§ **To be done**: Convert the records into a two-column CSV with the headers "prompt" and "response", one row per record: put its text in "prompt" and its answer in "response", enclosing each field in double quotes and replacing line breaks with spaces. Leave out the pictures.

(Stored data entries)
################
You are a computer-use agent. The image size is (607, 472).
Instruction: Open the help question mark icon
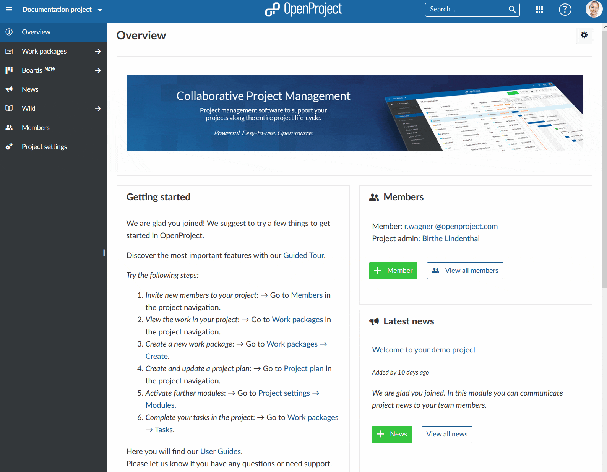(x=565, y=10)
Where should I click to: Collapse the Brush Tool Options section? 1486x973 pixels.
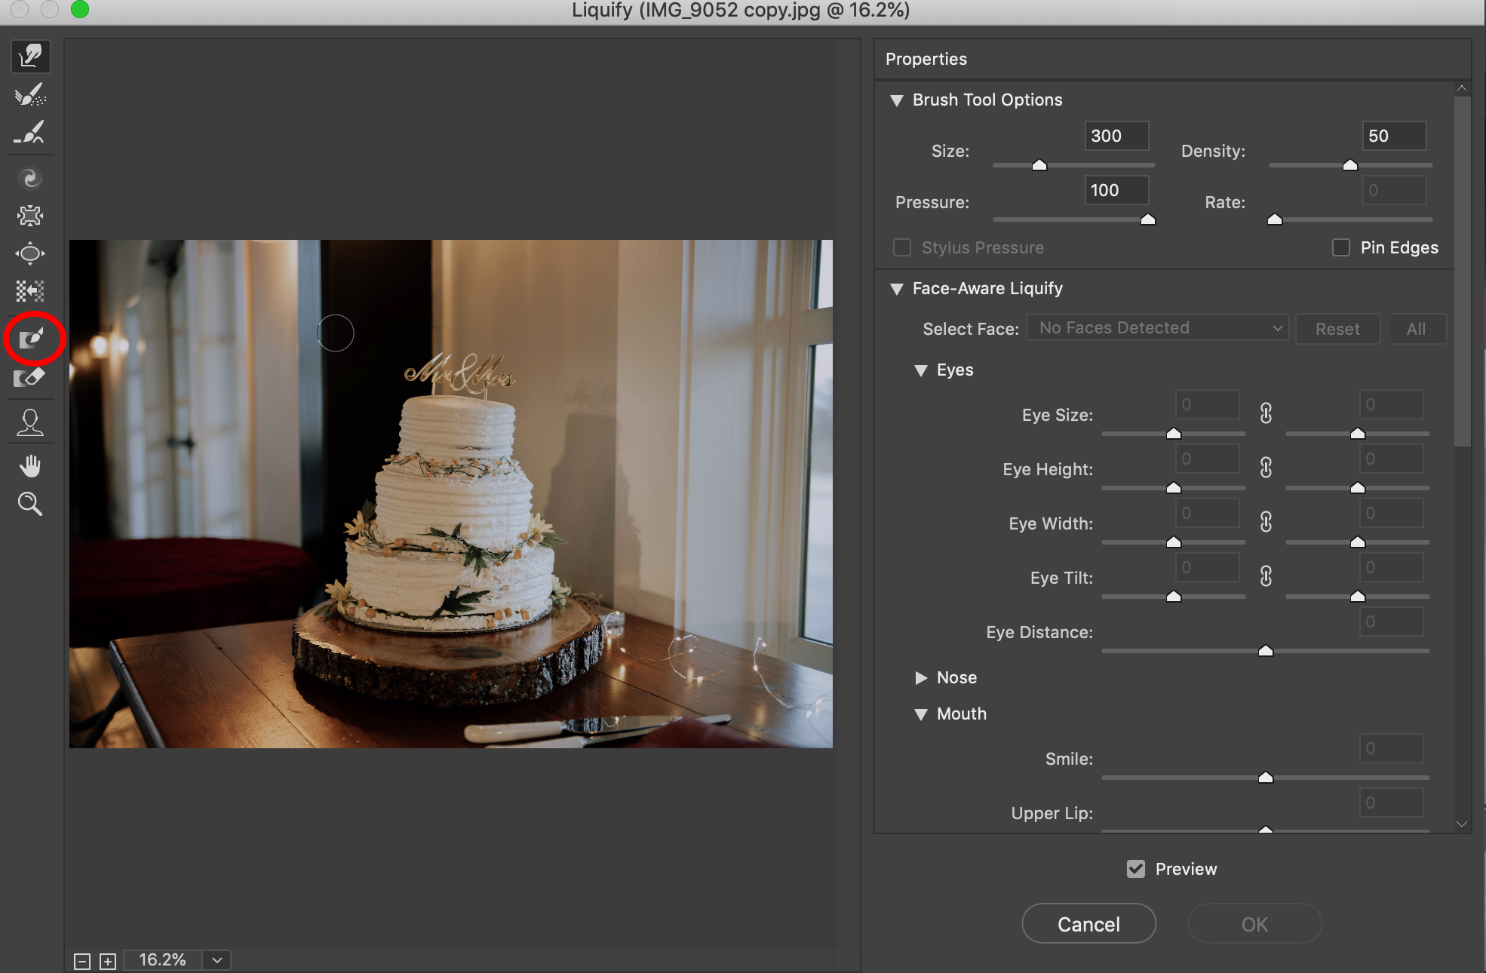click(x=897, y=100)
################
§ **Reply to the exercise**:
prompt,response
"You are a computer-use agent. The image size is (607, 472). Instruction: Open the help question mark icon","(x=565, y=10)"
"Where should I click to: Collapse the Brush Tool Options section? 1486x973 pixels.","click(x=897, y=100)"